Afghanistan: voici comment les talibans ont repris le pouvoir à Kaboul devant l'impuissance des forces gouvernementales - Infosreelles

Vingt ans après en avoir été chassés, les combattants islamistes ont repris la capitale afghane. Le président Ashraf Ghani a quitté le pays et reconnu la victoire des talibans. Kaboul est tombée en quelques heures, sans combattre, scellant la victoire complète des talibans.

Dimanche matin, les miliciens islamistes étaient dans les faubourgs de la capitale, devenue non officiellement une ville ouverte. Quelques heures plus tôt, ils avaient libéré les prisonniers de Pul-e Charkhi, l’immense prison de la ville. Pour éviter des «pertes de civils innocents», les responsables talibans ont ordonné à leurs troupes de freiner leur avancée.

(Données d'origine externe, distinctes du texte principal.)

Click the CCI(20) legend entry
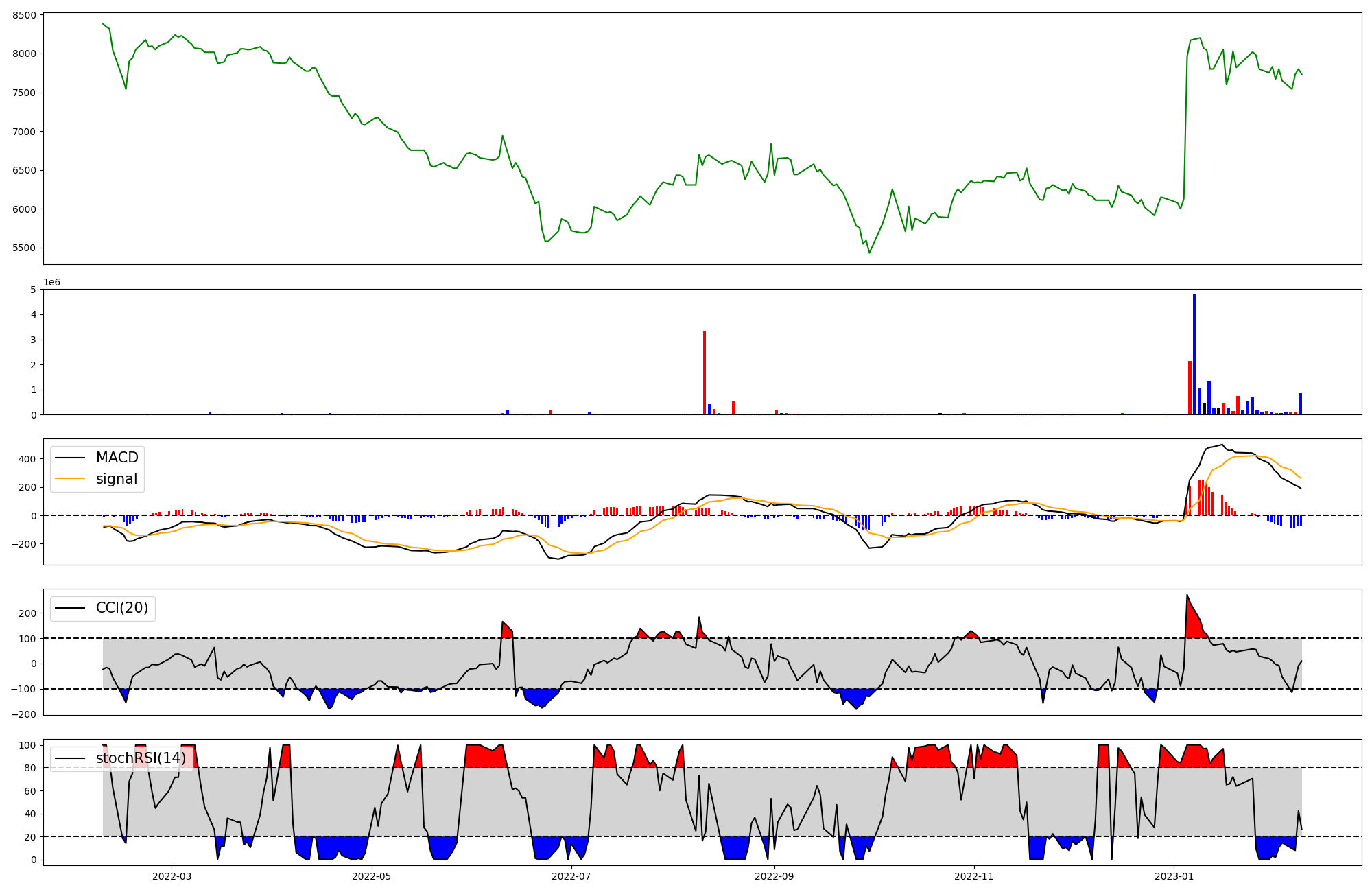The width and height of the screenshot is (1372, 892). coord(122,608)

« L’émirat islamique ordonne à toutes ses forces d’attendre aux portes de Kaboul, de ne pas essayer d’entrer dans la ville» , annonçait en fin de matinée, sur Twitter, Zabihullah Mujahid, un porte-parole du mouvement. Dans ce communiqué, il promettait aussi une prise dans le calme, sans aucune vengeance envers les militaires ou les fonctionnaires ayant servi les autorités. Il assurait que toute personne désireuse de quitter la ville, notamment les étrangers, n’en serait pas empêchée. Dans une intervention à la BBC, Suhail Shaheen, un autre porte-parole, a affirmé que les talibans désiraient une «transition pacifique» sans se presser, «dans les jours prochains» .

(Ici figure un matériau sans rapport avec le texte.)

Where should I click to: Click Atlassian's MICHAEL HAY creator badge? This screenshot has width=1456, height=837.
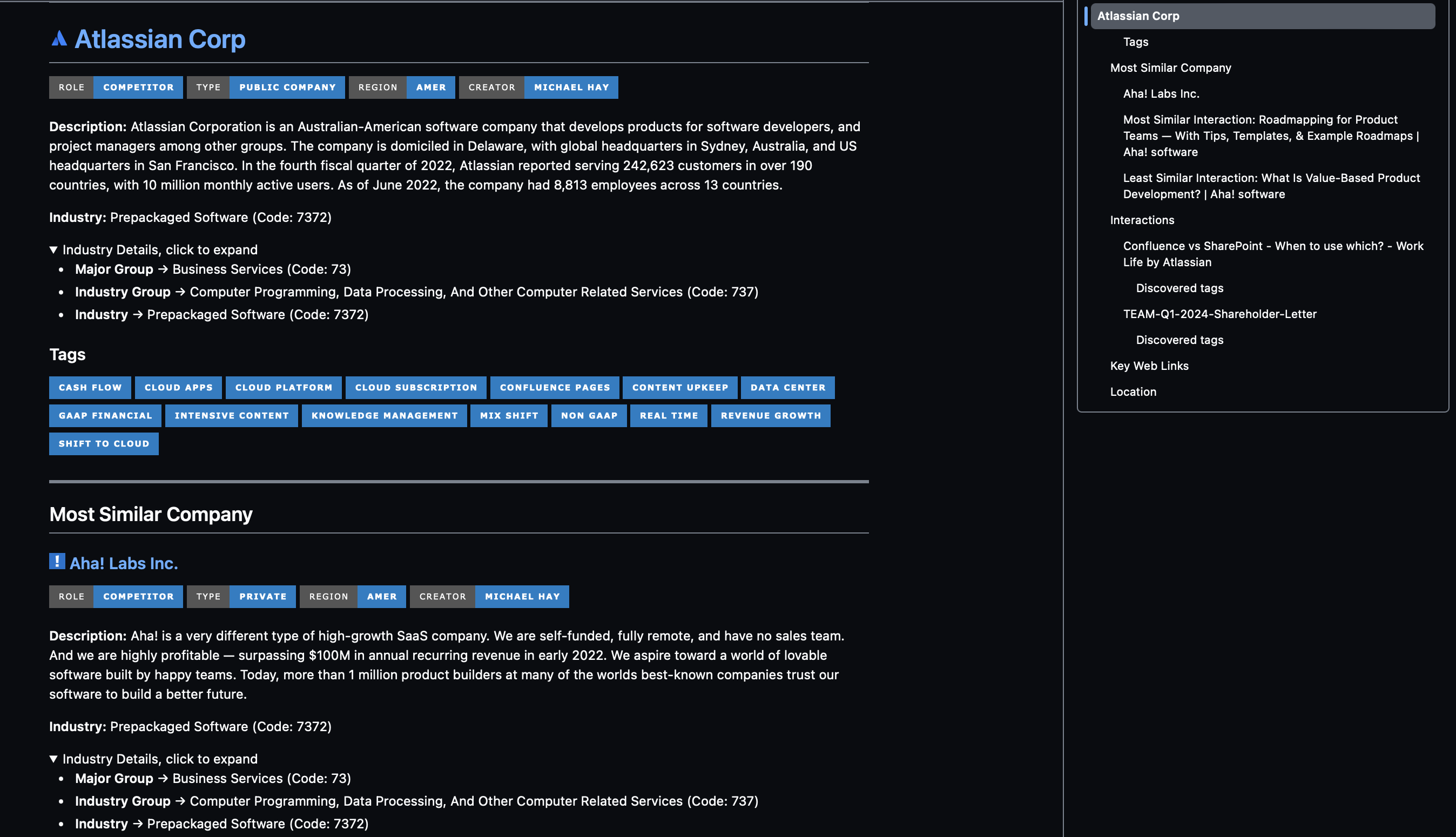571,87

Une invraisemblable attaque éclair !

Les promesses rassurantes ne semblent pas avoir tenu longtemps. En début de soirée, plusieurs témoins assuraient que des combattants talibans étaient entrés dans la capitale. Des coups de feu étaient entendus dans les faubourgs. Pour un responsable du mouvement, ce déploiement était une simple opération de police pour «éviter des pillages» alors que la police officielle et l’armée gouvernementale se sont largement absentées. Les troupes islamistes auraient pris le contrôle des postes de police et de plusieurs ministères ainsi que de l’université. Peu avant 10 heures, ils passaient les grilles du palais présidentiel, vingt ans après leur chute, dernière étape d’une guerre éclair qui ne leur aura vraiment pris qu’une dizaine de jours.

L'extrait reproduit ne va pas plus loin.